U.S. millennials are approaching middle age reportedly in worse financial shape than every living generation ahead of them.
The Wall Street Journal explains that millennials lag behind baby boomers and Generation X despite a decade of economic growth and falling unemployment.
Americans born between 1981 and 1996 have failed to match every other generation of young adults born since the Great Depression.
Hobbled by the financial crisis and recession that struck as they began their working life, they have less wealth, less property, lower marriage rates and fewer children, according to new data that compare generations at similar ages.
More than half the 72 million American millennials are now in their 30s. The oldest will turn 38 this year, when their generation is expected to surpass the number of baby boomers.

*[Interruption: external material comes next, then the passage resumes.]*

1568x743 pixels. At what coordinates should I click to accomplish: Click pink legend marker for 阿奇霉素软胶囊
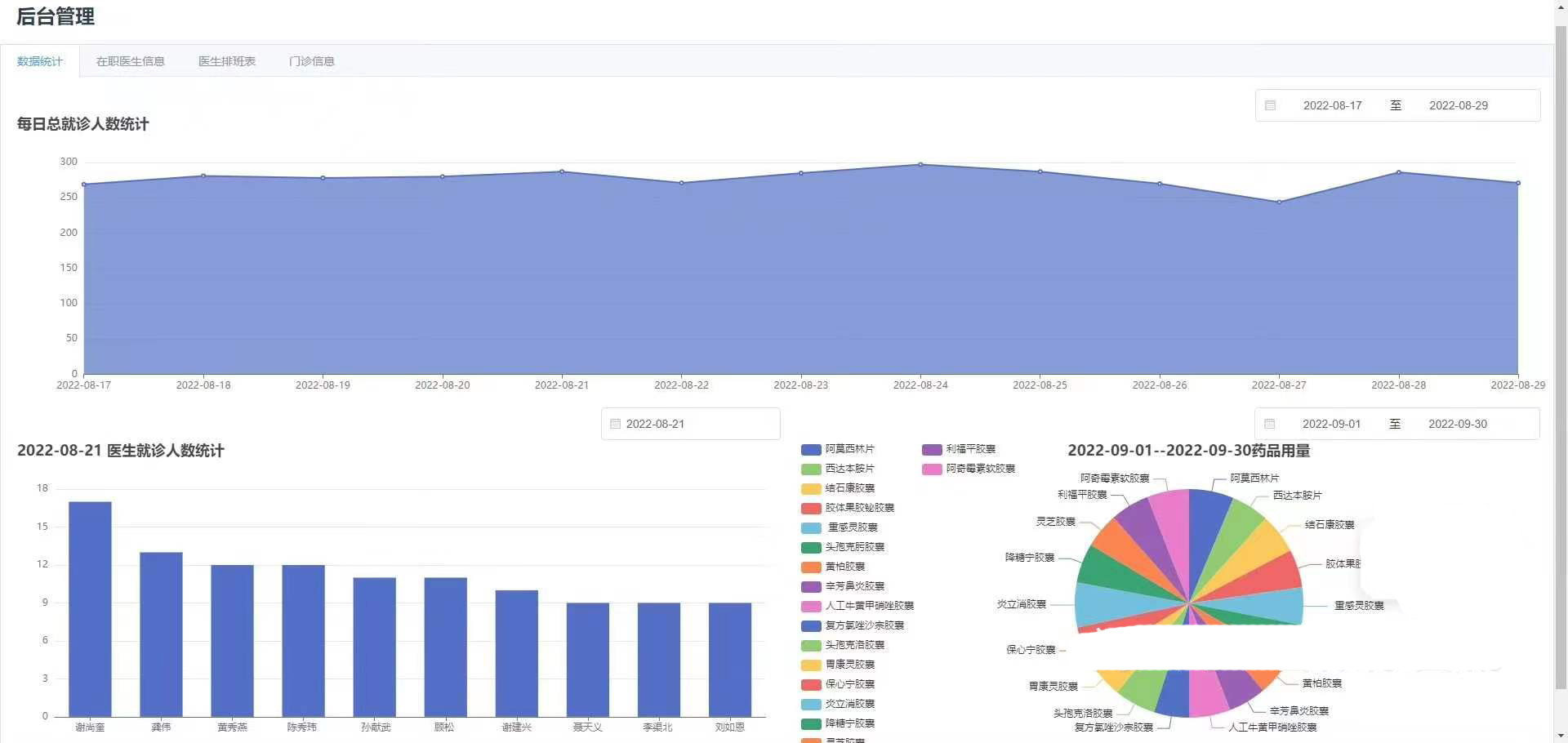click(931, 469)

Their slow start has been well-documented in the first years after the recession. New data show that millennials may never catch up with the generations of Americans that preceded them.
To be sure, student loan debt and a lack of affordable homes are weighing on purchase plans of first-time homebuyers.
New entrants to the real estate market have dwindled since the financial crisis to 33% of total sales versus 42% in the early 2000s, Bloomberg reported. That coincides with a shrinking supply of lower-priced properties and tighter lending standards, making mortgage approvals tougher amid a record in delinquent school debt.
It’s an important demographic to watch ahead of the existing home sales report for April, recently reported by the National Association of Realtors. The median first-time buyer pays $204,000, according to NAR.
Student loans “have completely broken with the business cycle,” Federal Reserve Bank of New York researchers wrote in a report that showed a steady acceleration in school loans throughout the financial crisis even as debt growth slowed in other categories. With nearly one-fifth of the U.S. population holding student loans -- nearly double the 2004 level -- the share of Americans with housing debt has fallen to just over a quarter from 33% in 2004.